I hope that potential advertisers will get responses and actions quicker than the very few of the 93,427 members of whom probably only 100 remain...

Those membership figures were regarded as fiction before Nuke sold the whole forum base.


----------



## jiwawa (Jun 22, 2007)

And when you google motorhome facts you STILL go to the old site (where nothing is happening, and according to them my last topic was in Jan 2015)
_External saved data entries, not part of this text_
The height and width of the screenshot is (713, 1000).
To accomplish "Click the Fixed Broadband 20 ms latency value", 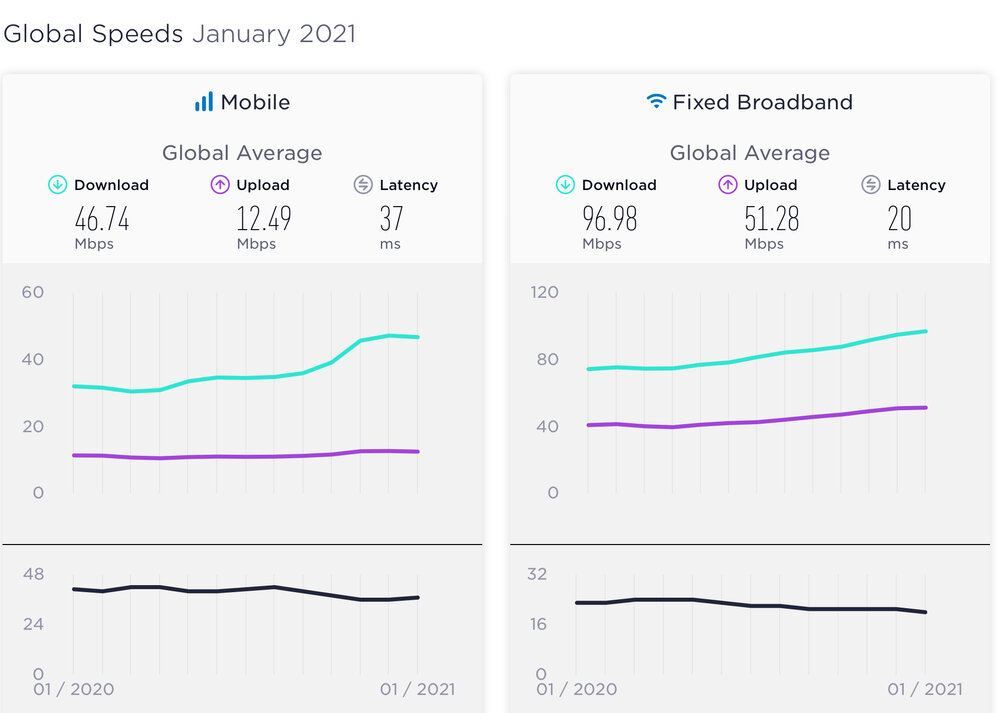I will click(x=899, y=219).
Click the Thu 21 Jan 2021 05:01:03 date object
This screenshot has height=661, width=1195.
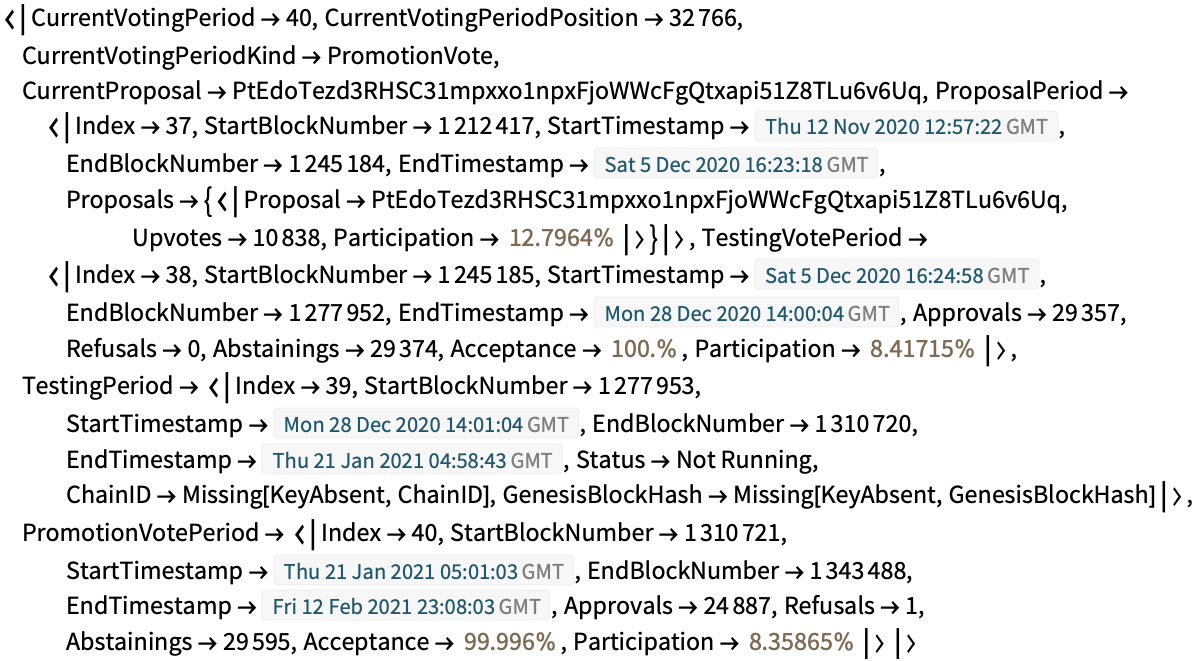[x=424, y=571]
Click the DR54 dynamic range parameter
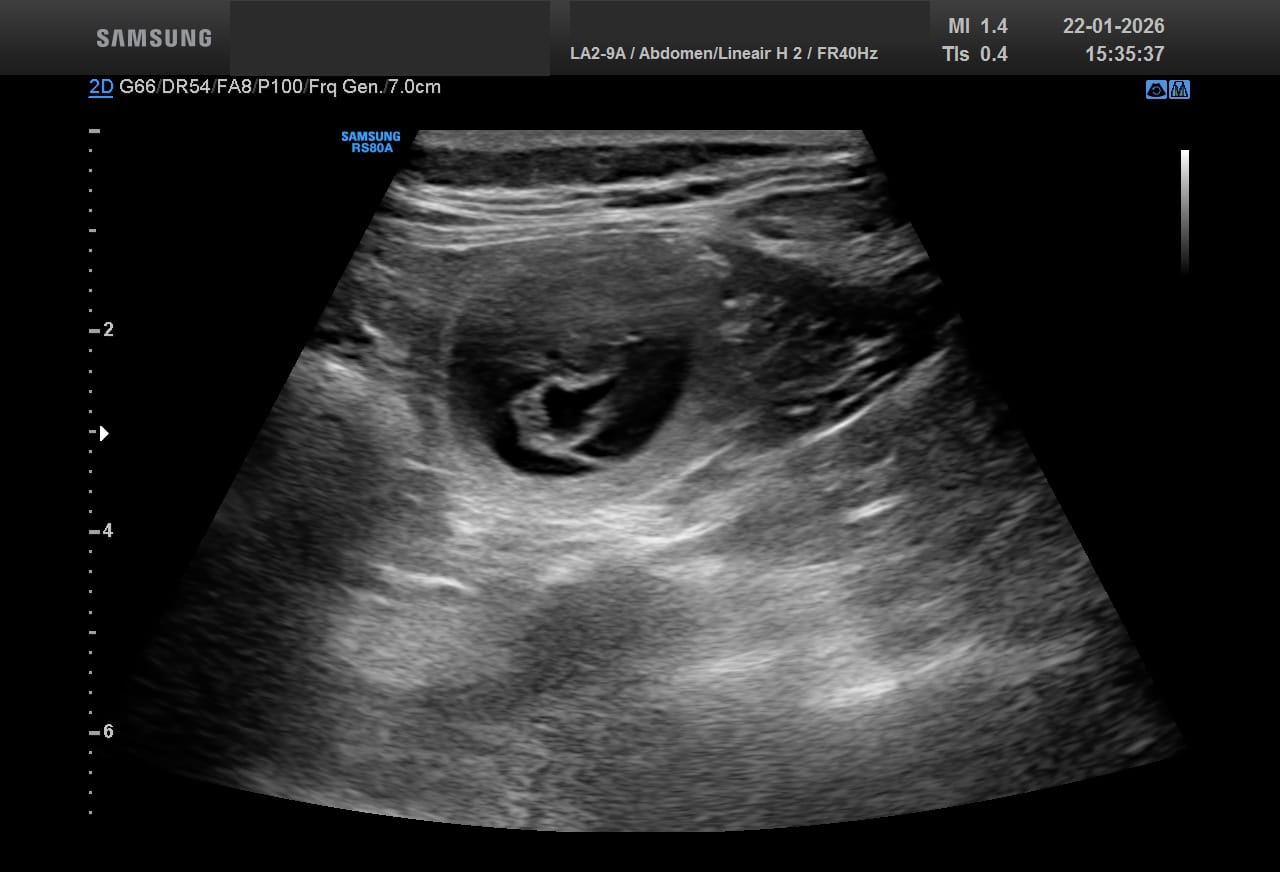This screenshot has width=1280, height=872. [185, 87]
When you log in there's no automatic redirection to the new site. 
@VS_Admin couldn't organise a bun-fight in a bakery. Certainly the left hand has no idea what the right hand is doing.


----------



## Pudsey_Bear (Sep 25, 2008)

I was referring to the penultimate line where it supposedly directs people to his business where he will refer them to his forum, which unless it has improved drastically since it started is awful.


----------



## barryd (May 9, 2008)

Completely out of date info I would say and misleading. Jan did a list of current subscribers many of which are only on here now and again and it was only a couple of hundred or so. There really are not that many active members now. Maybe a couple of dozen that come on here every day.


----------



## Pudsey_Bear (Sep 25, 2008)

You only have to look at the posts to see why it's dead, also the Brexit thread has had an effect on people leaving I assume.


----------



## jiwawa (Jun 22, 2007)

Who is David anyway?


----------



## erneboy (Feb 8, 2007)

Nuke.


----------



## jiwawa (Jun 22, 2007)

Wow! Do you think VS are fed up of all our griping n want to hand us back?!
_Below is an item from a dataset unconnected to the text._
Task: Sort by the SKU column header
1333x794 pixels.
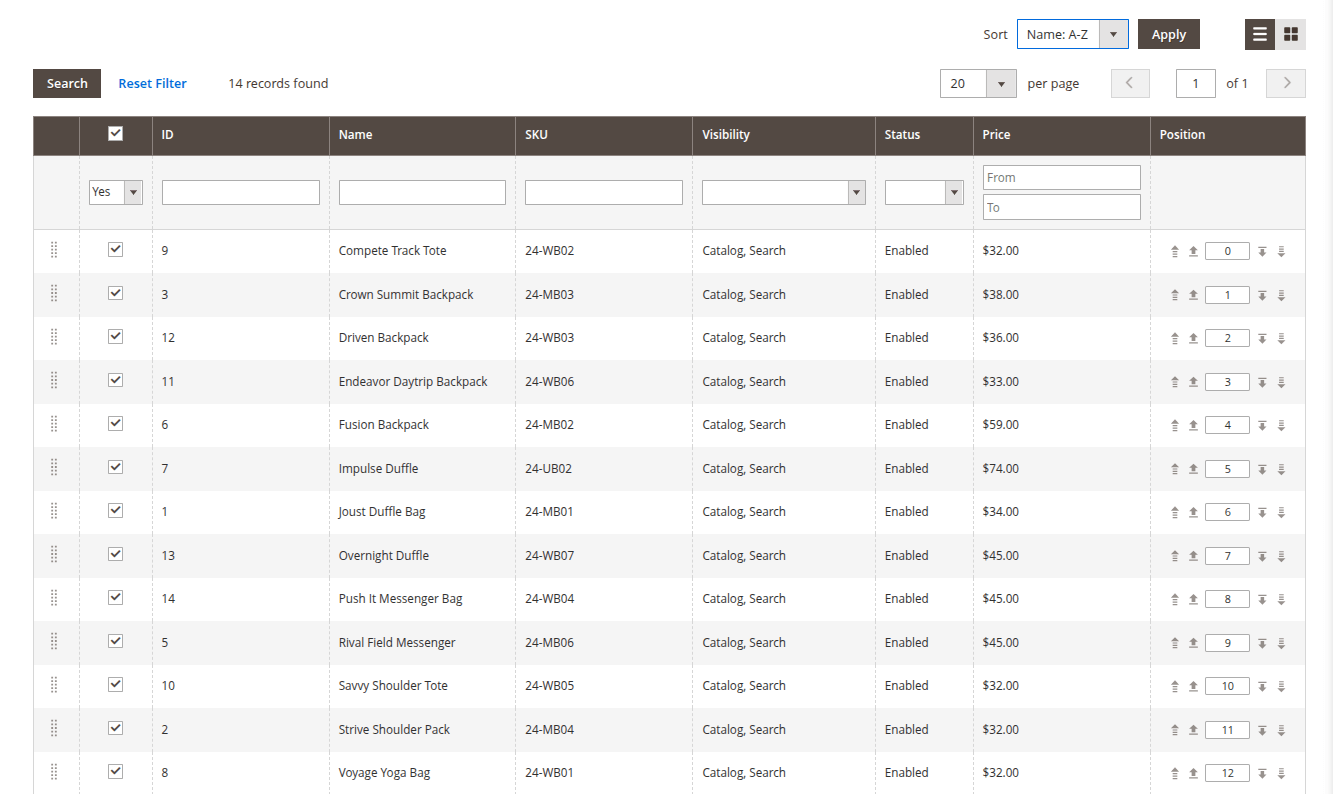Action: [x=536, y=135]
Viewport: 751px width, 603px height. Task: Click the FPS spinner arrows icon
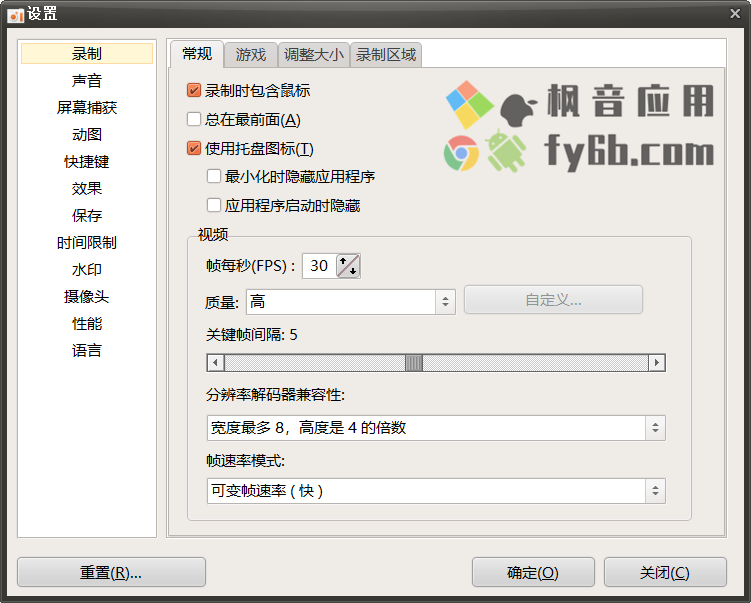348,266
Did Nuke start a new forum after he passed this one on? Where's he advertising what you quoted in the OP Kev?


----------



## erneboy (Feb 8, 2007)

No Jean. I think Seaborne Freight own VS.


----------



## Sprinta (Sep 15, 2010)

jiwawa said:


> Wow! Do you think VS are fed up of all our griping n want to hand us back?!
> 
> Did Nuke start a new forum after he passed this one on? Where's he advertising what you quoted in the OP Kev?


Nuke also created www.motorhomehelp.com after this one.


----------



## dghr272 (Jun 14, 2012)

Sprinta said:


> Nuke also created www.motorhomehelp.com after this one.


And sadly kicks you off unless you're prepared to register as a member.

Terry


----------